### Data for the task
══════════════════════════════

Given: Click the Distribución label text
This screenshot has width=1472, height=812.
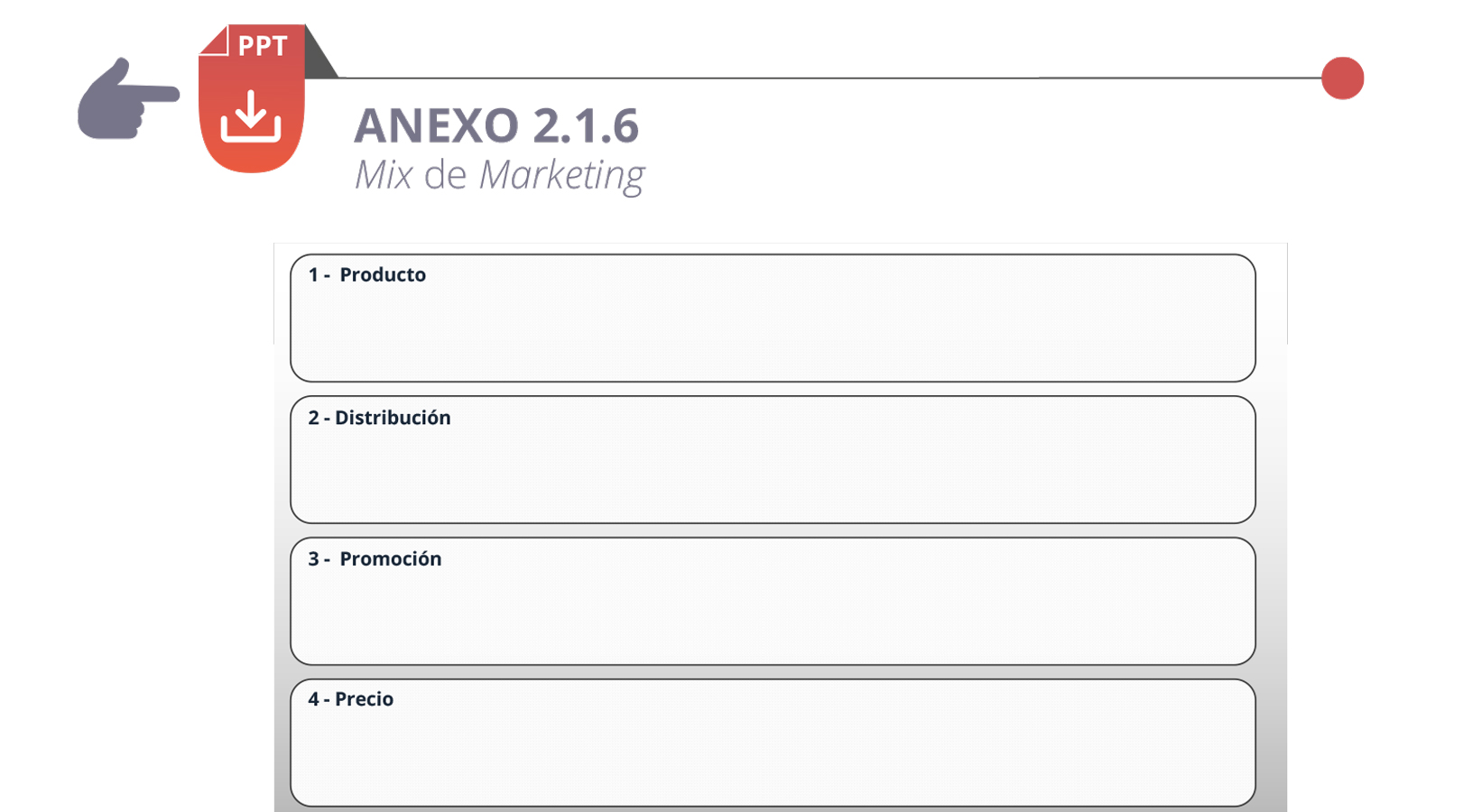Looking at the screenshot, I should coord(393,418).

══════════════════════════════

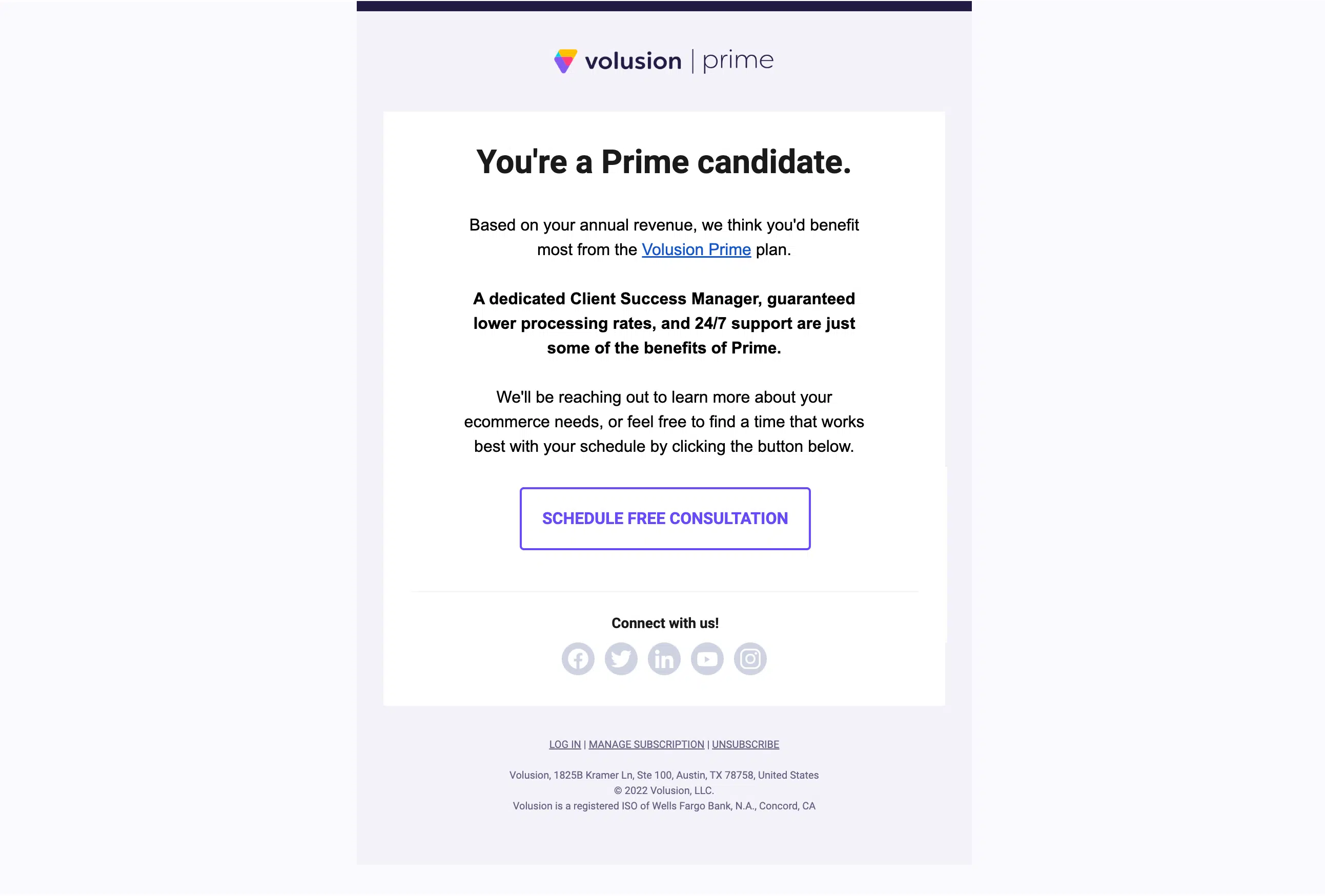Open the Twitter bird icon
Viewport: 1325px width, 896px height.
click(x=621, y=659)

══════════════════════════════

### Task instructions
Transcribe the stretch of lines from the one containing "Open the Twitter bird icon" through the one containing "click(x=621, y=659)", leaving out the pictures.

### Output
Open the Twitter bird icon
Viewport: 1325px width, 896px height.
click(x=621, y=659)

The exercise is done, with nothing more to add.